Article de décembre 2006

de Jean-François Dortier :

"D’où vient le besoin de croire ?"

"Depuis quelques années, des chercheurs ont entrepris d’aller fouiller dans les méandres du cerveau pour y déceler les mécanismes mentaux archaïques qui pousseraient à croire à l’existence des dieux.

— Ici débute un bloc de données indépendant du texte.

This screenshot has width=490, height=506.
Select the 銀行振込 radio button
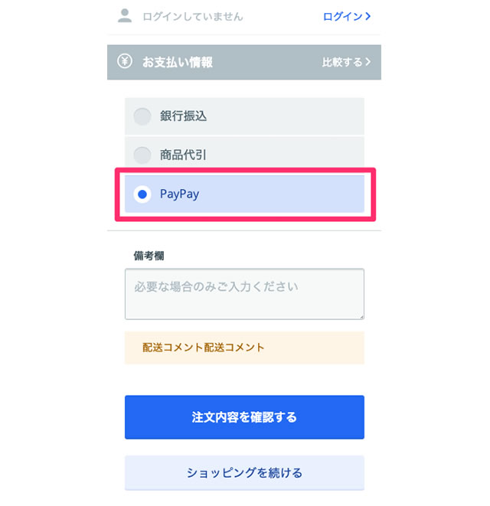tap(142, 116)
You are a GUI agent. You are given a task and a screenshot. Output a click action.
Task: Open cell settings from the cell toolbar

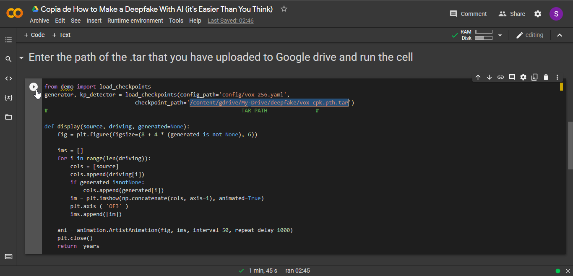[x=523, y=77]
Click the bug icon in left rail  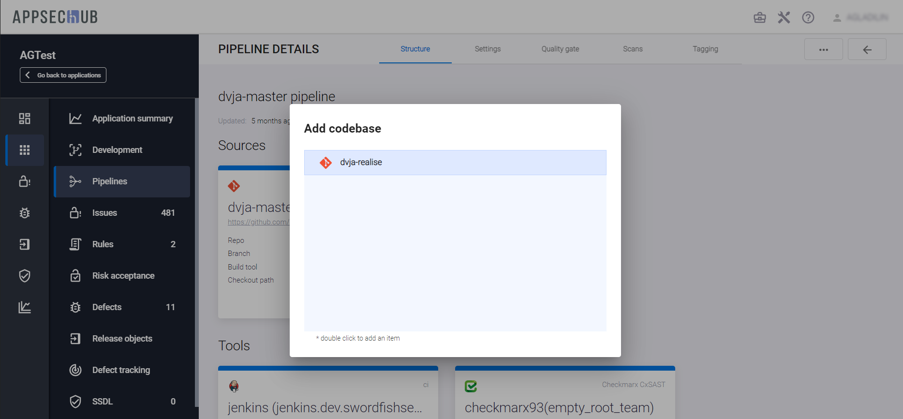(25, 213)
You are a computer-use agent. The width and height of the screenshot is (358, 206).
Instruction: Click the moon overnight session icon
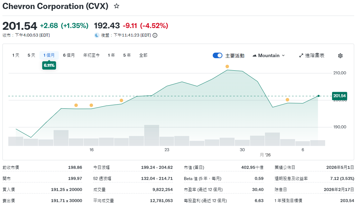click(x=97, y=35)
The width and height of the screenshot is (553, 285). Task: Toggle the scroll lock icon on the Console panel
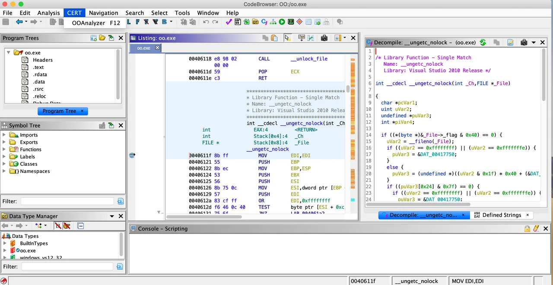(528, 228)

"C’est au milieu des années 1990 qu’est née la neurothéologie. Andrew Newberg de l’université de Pennsylvanie est l’un des pionniers du domaine. Ce chercheur a eu l’idée de scanner le cerveau des personnes en train de pratiquer la méditation transcendentale. L’imagerie cérébrale montre que l’extase mystique est associée à une chute d’activité d’une zone précise du cortex pariétal. Or cette zone est justement l’aire cérébrale responsable de l’orientation dans l’espace. L’inhibition de cette aire entraîne donc un sentiment d’indifférenciation entre le soi et le non-soi. De là à penser que l’on avait découvert le "centre de la religion", au même sens qu’il existe un centre du plaisir ou du langage, le pas fut vite franchi. Cependant, les choses ne sont pas si simples. (...) "l’expérience mystique mobilise plusieurs régions du cerveau, et non un centre unique." affirme Mario Beauregard, de l’université de Montréal.

De surcroit, le fait que des zones cérébrales soient activées lors d’expériences mystiques ne signifie en rien que le cerveau soit programmé pour croire. (...)

Pour comprendre comment les humains en sont venus à croire à l’existence d’entités invisibles auxquelles ils vouent un culte, les psychologues évolutionnistes avancent une autre hypothèse. Selon la psychologue Paul Bloom, la croyance en l’existence des "âmes" est un fait universel qui apapraît très tôt dans l’enfance. Cette croyance est un dérivé accidentel d’un mécanisme simple : nous nous percevons nous-mêmes comme des êtres dotés d’un esprit indépendant de notre corps. Les croyances religieuses s’expliqueraient comme le sous-produti d’un mécanisme mental (infantile). (...) Sur ce point, la psychologie évolutionniste rejoint une hypothèse avancée par Sigmund Freud dans "l’avenir d’une illusion". "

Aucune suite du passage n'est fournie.